Yayoi Kusama — Most Known Japanese Female Artist


Today, the name of Yayoi Kusama resonates with millions of people throughout the world. One of the most famous female artists of the contemporary era, Yayoi Kusama has long been known as an extraordinary and transcendent conceptual artist, whose work is lauded as revolutionary.

Yayoi Kusama — Most Known Japanese Female Artist


Yayoi Kusama was born in Matsumoto in 1929. After graduating from Matsumoto Girl’s High School, the young girl entered Kyoto School of Arts and Crafts, where she studied traditional Japanese painting. Despite her formal art education, Kusama is considered a self-taught artist as she began painting as a child and developed her artistic skills independently. It is interesting that many of Kusama’s works are inspired by hallucinations that she suffered from in childhood and afterward. Thus, dots, a product of her hallucinations, were her starting point in art and became her distinct artistic signature later in life.

Throughout her impressive career, Yayoi Kusama has greatly contributed to contemporary Japanese art, as well as to several specific movements, including surrealism, futurism, minimalism, feminism, pop art, and her pivotal niche – abstract expressionism. Her extensive portfolio may tell you a lot about the artist, her life, and her attitude on a range of topics.

Yayoi Kusama — Most Known Japanese Female Artist


Numerous art installations and performances organized by Kusama are imbued with autobiographical elements, to say nothing of controversial political and sexual content.

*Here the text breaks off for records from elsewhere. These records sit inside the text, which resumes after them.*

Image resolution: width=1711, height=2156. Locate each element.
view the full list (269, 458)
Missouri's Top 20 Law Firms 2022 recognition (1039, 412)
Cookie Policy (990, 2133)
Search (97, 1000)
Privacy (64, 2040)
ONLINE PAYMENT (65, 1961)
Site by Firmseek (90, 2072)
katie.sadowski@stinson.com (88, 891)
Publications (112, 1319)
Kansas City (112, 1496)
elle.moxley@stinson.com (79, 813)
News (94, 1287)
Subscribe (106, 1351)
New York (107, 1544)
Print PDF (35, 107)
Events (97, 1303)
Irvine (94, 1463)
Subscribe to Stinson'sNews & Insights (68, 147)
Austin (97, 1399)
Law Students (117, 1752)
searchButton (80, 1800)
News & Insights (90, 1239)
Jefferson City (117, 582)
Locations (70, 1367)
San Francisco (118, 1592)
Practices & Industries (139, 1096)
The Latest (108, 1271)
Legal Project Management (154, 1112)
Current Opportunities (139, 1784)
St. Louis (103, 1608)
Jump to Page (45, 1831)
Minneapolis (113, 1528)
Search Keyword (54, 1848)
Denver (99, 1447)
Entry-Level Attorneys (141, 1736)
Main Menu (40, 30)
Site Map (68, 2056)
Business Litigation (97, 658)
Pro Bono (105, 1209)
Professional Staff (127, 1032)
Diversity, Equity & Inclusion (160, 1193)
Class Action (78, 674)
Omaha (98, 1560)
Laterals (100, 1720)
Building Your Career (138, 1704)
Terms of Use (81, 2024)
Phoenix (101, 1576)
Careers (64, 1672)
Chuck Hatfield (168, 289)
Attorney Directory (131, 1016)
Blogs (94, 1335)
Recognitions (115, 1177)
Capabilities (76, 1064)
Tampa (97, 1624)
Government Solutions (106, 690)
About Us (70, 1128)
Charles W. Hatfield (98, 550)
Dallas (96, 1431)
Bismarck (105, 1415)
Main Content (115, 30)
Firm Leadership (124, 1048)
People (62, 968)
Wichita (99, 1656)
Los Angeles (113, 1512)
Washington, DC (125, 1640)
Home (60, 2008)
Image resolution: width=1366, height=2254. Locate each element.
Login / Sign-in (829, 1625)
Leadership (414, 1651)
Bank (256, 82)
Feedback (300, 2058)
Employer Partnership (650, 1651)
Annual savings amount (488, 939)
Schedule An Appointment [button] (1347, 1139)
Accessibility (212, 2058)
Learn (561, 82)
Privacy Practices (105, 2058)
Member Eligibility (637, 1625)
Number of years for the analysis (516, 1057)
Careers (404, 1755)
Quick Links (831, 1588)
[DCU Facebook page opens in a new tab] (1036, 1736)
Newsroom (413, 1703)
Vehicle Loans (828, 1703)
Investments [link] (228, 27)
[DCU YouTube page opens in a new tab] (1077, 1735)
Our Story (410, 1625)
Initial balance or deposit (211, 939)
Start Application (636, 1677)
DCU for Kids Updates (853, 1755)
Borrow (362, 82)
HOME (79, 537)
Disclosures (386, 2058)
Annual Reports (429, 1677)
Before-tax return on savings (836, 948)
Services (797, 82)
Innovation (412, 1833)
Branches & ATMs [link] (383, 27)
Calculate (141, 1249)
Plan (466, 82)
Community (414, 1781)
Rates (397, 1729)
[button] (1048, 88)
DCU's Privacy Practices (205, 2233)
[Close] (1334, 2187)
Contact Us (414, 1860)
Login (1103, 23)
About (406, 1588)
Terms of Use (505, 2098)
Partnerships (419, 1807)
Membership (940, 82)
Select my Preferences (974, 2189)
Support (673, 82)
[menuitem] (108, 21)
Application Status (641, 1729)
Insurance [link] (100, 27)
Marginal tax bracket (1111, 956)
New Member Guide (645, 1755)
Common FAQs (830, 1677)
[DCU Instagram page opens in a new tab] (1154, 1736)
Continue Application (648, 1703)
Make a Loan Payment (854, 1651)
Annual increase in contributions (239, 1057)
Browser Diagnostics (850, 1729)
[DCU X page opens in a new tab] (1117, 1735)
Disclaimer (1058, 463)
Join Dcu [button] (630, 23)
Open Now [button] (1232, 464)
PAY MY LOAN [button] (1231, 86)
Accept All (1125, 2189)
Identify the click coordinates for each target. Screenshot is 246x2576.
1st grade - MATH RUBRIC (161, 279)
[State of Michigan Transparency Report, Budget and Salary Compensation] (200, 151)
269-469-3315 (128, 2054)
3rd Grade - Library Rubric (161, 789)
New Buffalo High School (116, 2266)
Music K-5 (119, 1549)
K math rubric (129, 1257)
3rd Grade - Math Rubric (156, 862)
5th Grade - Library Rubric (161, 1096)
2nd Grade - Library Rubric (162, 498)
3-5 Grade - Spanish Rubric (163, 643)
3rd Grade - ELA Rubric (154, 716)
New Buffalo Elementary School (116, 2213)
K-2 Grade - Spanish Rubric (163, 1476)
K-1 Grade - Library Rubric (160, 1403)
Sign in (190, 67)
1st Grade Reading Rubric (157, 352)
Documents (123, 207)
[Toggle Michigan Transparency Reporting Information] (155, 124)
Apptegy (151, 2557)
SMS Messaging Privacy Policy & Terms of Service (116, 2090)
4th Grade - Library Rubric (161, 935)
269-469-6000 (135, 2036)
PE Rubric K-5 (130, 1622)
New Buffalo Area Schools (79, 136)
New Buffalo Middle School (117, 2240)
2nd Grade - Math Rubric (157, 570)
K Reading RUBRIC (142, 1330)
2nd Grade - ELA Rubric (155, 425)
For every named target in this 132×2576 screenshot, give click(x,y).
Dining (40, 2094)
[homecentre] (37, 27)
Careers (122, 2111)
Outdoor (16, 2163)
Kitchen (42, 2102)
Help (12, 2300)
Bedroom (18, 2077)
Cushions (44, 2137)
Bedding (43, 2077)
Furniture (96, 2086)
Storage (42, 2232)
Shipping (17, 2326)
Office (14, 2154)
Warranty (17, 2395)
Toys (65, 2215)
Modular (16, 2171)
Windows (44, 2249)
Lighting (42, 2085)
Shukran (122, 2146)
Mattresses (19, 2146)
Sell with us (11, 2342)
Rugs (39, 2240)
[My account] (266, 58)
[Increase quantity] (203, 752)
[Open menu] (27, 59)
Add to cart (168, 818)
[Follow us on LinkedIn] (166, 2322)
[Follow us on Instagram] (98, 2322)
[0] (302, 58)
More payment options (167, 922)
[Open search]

Some of the most known are her nude performances in 1960 in Central Park and the Brooklyn Bridge to protest the Vietnam War.

The central ideas standing behind Yayoi Kusama’s art are intended to approach the infinity and eternity of the human mind and soul. The artist has managed to mix deep personal feelings with swirling abstract images. Probably, it is her unique way to share the reflection of her own troubled life and let the viewers once again feel the singularity of their own lives.